= Nori-semistable vector bundle =

Type of vector bundle

In mathematics, a Nori semistable vector bundle is a particular type of vector bundle whose first definition has been first implicitly suggested by Madhav V. Nori, as one of the main ingredients for the construction of the fundamental group scheme. The original definition given by Nori was obviously not called Nori semistable. Also, Nori's definition was different from the one suggested nowadays. The category of Nori semistable vector bundles contains the Tannakian category of essentially finite vector bundles, whose naturally associated group scheme is the fundamental group scheme $\pi_1(X,x)$.

==Definition==

Let $X$ be a scheme over a field $k$ and $V$ a vector bundle on $X$. It is said that $V$ is Nori semistable if for any smooth and proper curve $C$ over $\bar k$ and any morphism $j:C\to X$ the pull back $j^*(V)$ is semistable of degree 0.

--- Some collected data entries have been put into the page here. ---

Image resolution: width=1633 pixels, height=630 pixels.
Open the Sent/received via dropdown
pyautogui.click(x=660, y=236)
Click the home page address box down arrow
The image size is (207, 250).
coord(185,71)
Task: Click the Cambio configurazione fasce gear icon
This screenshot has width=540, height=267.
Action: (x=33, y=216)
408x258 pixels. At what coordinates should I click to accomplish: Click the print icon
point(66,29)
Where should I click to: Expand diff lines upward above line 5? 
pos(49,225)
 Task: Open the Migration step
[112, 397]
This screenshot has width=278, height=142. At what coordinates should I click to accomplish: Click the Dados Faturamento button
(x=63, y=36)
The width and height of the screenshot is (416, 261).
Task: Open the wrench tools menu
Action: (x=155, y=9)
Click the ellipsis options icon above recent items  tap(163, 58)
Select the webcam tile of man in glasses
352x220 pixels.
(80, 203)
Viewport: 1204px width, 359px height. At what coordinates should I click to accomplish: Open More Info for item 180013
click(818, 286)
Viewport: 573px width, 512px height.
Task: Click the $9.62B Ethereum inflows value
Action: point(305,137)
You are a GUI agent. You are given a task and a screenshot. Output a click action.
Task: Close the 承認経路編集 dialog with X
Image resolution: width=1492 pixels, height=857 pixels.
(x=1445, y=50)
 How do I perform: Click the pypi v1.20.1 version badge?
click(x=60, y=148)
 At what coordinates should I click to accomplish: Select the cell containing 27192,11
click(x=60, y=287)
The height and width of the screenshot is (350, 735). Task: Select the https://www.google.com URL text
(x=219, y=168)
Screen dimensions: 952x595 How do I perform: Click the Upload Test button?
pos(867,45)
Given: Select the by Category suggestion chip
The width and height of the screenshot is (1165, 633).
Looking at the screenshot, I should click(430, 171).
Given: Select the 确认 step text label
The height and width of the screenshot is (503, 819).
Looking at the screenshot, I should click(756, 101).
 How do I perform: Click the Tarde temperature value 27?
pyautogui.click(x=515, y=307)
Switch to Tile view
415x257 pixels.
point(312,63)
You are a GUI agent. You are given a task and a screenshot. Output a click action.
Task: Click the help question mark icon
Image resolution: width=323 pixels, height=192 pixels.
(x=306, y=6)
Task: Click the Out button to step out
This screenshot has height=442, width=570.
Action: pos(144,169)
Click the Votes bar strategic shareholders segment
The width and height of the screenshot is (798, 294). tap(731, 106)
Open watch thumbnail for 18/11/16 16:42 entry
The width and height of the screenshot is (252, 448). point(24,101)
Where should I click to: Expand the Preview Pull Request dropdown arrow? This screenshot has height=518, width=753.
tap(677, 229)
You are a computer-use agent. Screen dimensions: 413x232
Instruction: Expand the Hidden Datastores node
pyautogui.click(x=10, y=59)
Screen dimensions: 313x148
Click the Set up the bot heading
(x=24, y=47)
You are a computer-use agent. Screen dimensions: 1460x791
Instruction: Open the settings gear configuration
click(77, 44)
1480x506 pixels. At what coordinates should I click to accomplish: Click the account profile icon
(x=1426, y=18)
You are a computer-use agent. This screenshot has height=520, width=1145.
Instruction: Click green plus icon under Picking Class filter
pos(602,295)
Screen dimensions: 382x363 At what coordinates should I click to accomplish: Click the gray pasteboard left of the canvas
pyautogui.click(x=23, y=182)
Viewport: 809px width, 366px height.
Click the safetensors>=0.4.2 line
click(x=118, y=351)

==Difference with Nori's original definition==
Nori semistable vector bundles were called by Nori semistable causing a lot of confusion with the already existing definition of semistable vector bundles. More importantly Nori simply said that the restriction of $V$ to any curve in $X$ had to be semistable of degree 0. Then for instance in positive characteristic a morphism $j$ like the Frobenius morphism was not included in Nori's original definition. The importance of including it is that the above definition makes the category of Nori semistable vector bundles tannakian and the group scheme associated to it is the $S$-fundamental group scheme $\pi^S(X,x)$. Instead, Nori's original definition didn't give rise to a Tannakian category but only to an abelian category.